*Extracted data*
──────

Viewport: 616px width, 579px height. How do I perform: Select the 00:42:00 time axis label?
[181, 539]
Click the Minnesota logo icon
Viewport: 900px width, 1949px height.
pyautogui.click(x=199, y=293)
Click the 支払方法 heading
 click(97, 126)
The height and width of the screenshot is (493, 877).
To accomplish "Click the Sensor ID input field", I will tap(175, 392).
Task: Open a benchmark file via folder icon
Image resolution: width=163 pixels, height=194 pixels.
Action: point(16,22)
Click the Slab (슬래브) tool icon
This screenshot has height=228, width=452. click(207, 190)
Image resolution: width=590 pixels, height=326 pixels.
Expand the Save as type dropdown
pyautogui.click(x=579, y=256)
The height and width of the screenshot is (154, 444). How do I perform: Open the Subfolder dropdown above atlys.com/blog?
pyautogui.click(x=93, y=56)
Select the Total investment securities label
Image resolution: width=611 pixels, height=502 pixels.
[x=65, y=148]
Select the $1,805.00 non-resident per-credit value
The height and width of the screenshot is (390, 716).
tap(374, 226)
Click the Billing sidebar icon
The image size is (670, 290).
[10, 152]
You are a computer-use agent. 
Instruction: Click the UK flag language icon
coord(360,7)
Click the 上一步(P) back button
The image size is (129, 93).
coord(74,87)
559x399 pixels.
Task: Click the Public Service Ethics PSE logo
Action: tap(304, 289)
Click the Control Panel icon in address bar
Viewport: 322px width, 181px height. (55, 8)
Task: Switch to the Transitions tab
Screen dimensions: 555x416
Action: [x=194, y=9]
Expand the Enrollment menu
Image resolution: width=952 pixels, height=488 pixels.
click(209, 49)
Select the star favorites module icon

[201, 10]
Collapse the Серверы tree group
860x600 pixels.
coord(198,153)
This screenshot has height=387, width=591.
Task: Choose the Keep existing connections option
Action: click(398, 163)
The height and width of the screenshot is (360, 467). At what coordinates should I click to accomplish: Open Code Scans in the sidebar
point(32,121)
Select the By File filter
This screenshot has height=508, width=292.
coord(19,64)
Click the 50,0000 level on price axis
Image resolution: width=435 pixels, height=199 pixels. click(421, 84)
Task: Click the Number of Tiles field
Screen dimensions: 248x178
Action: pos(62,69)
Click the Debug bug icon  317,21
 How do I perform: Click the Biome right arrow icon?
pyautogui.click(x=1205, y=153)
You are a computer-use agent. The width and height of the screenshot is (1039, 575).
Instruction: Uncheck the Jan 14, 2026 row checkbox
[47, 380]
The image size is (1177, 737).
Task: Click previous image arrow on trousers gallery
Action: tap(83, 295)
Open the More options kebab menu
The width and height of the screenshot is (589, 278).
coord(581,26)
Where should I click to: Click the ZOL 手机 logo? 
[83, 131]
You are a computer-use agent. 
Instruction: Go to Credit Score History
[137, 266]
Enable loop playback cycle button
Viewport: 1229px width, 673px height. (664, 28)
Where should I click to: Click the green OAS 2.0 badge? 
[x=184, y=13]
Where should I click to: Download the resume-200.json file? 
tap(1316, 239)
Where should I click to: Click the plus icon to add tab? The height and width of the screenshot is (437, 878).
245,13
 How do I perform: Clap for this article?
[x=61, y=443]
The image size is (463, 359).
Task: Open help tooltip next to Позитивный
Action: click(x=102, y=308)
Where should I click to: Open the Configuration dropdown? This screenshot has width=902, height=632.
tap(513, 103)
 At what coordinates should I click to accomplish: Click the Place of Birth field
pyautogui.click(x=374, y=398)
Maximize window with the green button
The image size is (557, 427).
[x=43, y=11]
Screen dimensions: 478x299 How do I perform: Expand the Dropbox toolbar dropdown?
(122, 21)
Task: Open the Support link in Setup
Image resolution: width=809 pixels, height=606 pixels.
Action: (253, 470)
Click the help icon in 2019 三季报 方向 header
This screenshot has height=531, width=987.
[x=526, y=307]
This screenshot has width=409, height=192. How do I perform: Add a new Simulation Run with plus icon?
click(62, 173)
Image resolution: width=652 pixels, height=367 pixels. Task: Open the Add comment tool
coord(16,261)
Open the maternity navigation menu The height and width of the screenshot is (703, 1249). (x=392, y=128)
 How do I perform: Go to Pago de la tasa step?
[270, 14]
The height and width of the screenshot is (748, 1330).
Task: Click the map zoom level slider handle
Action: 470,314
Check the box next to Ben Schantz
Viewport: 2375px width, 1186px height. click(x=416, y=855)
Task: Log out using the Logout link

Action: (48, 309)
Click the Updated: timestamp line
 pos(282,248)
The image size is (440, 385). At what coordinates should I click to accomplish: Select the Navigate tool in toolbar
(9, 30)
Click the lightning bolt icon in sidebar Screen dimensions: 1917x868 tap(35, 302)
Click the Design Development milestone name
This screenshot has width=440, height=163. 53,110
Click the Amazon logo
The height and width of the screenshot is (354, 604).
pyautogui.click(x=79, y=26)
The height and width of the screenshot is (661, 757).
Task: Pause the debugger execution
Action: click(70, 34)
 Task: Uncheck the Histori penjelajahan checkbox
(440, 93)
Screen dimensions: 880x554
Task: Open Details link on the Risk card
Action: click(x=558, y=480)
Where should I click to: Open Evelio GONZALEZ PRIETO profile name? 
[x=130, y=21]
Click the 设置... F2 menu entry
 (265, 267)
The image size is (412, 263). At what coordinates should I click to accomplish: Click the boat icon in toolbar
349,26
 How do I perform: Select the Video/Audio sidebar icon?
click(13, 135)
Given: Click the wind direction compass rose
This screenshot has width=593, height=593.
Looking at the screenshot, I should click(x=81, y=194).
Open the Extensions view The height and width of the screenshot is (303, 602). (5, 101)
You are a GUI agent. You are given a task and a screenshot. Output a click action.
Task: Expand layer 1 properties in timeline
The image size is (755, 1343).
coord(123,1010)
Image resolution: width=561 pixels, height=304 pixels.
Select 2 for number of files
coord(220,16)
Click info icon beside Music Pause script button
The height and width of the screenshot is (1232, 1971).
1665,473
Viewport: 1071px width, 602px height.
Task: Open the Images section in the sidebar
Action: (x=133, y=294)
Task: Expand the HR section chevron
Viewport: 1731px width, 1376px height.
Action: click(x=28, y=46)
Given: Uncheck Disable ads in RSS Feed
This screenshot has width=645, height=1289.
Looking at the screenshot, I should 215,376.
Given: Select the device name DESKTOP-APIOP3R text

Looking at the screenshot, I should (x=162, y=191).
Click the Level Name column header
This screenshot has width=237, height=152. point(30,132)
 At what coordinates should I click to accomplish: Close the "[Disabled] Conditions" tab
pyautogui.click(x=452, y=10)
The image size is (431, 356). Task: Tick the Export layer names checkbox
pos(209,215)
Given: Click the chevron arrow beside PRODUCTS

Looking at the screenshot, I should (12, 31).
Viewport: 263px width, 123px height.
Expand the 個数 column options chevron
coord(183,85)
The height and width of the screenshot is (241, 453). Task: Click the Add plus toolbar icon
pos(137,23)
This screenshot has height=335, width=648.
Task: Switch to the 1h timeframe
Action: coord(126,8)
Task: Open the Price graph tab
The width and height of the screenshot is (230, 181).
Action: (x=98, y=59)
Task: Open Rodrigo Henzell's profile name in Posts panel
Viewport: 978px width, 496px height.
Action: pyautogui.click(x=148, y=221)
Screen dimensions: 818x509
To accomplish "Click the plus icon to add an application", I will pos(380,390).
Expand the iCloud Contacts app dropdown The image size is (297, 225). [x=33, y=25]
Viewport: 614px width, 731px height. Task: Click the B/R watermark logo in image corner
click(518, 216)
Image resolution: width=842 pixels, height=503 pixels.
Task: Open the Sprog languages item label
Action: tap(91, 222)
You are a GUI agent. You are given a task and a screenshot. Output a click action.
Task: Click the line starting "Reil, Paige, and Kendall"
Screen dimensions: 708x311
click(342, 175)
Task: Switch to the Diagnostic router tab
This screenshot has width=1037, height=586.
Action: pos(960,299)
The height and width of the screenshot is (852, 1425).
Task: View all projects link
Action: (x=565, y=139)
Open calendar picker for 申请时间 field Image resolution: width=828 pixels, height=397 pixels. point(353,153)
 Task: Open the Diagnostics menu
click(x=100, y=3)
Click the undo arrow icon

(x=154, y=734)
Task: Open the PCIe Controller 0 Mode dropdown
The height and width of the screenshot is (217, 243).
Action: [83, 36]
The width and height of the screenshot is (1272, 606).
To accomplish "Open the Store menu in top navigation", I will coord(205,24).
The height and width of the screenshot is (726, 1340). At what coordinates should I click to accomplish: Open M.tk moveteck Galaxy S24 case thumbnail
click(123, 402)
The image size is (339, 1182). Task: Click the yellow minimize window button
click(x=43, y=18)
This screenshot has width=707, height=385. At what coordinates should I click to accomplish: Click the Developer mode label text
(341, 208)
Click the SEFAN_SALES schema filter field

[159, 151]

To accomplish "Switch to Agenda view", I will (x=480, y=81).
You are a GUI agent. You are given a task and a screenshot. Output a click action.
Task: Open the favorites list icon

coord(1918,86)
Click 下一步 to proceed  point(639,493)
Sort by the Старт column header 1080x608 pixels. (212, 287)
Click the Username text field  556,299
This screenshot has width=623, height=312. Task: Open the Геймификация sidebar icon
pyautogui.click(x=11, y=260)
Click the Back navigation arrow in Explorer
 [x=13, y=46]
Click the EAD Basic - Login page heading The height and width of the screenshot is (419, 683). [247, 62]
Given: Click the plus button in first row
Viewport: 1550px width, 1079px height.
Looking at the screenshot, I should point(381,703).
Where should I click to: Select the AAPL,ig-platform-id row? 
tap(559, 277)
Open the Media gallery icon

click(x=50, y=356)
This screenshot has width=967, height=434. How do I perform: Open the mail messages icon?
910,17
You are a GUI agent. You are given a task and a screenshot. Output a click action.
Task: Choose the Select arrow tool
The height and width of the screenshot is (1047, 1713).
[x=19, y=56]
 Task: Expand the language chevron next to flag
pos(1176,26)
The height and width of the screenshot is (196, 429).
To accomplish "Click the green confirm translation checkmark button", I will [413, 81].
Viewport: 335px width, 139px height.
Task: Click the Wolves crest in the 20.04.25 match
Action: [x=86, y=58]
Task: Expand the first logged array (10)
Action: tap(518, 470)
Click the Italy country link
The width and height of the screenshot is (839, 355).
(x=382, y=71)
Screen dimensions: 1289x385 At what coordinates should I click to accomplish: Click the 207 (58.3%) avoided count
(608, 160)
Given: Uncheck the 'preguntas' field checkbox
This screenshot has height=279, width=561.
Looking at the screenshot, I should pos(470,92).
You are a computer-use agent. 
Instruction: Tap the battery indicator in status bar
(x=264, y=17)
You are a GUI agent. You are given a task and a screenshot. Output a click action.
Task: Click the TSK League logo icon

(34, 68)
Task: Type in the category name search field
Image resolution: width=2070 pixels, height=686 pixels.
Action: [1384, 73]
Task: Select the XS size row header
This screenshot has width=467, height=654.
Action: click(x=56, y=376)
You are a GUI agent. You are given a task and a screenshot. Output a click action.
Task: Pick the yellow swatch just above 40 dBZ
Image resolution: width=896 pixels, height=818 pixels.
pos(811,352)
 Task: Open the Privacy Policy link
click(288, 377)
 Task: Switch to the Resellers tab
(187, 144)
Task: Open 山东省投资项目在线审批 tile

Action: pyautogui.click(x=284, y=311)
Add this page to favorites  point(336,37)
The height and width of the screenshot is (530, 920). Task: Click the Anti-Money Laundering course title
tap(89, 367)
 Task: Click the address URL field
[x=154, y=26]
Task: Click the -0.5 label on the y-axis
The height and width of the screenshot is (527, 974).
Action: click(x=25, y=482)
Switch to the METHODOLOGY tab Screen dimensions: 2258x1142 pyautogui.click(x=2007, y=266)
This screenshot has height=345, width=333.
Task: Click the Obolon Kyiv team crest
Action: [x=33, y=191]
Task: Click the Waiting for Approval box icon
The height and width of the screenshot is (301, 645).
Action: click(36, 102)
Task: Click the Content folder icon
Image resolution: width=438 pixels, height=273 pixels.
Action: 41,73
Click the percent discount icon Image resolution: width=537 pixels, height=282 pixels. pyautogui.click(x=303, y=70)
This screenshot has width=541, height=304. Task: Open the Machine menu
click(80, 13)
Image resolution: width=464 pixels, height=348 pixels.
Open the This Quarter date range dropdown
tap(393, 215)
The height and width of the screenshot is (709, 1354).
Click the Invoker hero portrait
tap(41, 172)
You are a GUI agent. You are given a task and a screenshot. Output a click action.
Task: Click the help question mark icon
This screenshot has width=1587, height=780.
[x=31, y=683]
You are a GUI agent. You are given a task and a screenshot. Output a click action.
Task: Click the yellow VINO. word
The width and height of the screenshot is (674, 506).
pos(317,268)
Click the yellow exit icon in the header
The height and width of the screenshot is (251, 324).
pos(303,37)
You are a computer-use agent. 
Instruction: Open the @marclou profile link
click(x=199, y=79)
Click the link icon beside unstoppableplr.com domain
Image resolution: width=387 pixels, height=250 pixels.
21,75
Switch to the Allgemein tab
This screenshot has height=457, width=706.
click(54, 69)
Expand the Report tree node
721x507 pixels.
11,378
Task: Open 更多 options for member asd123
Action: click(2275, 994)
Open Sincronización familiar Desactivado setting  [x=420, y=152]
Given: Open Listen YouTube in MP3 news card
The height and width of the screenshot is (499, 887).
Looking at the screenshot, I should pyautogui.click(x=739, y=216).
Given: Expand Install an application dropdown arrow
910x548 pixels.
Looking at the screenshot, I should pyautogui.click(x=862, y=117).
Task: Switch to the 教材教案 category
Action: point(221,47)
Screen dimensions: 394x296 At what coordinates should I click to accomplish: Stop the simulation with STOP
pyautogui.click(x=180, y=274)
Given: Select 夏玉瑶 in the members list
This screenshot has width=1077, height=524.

──────

*Task statement*
Rewrite the lines from the one containing "Viewport: 263px width, 123px height." through the one containing "Expand the iCloud", changing "Price graph" to "Volume graph" and keeping everything else the same. Return only those lines.

*Complete response*
Viewport: 263px width, 123px height.
Expand the 個数 column options chevron
coord(183,85)
The height and width of the screenshot is (241, 453). Task: Click the Add plus toolbar icon
pos(137,23)
This screenshot has height=335, width=648.
Task: Switch to the 1h timeframe
Action: coord(126,8)
Task: Open the Volume graph tab
The width and height of the screenshot is (230, 181).
Action: (x=98, y=59)
Task: Open Rodrigo Henzell's profile name in Posts panel
Viewport: 978px width, 496px height.
Action: pyautogui.click(x=148, y=221)
Screen dimensions: 818x509
To accomplish "Click the plus icon to add an application", I will pos(380,390).
Expand the iCloud Contacts app dropdown The image size is (297, 225). [x=33, y=25]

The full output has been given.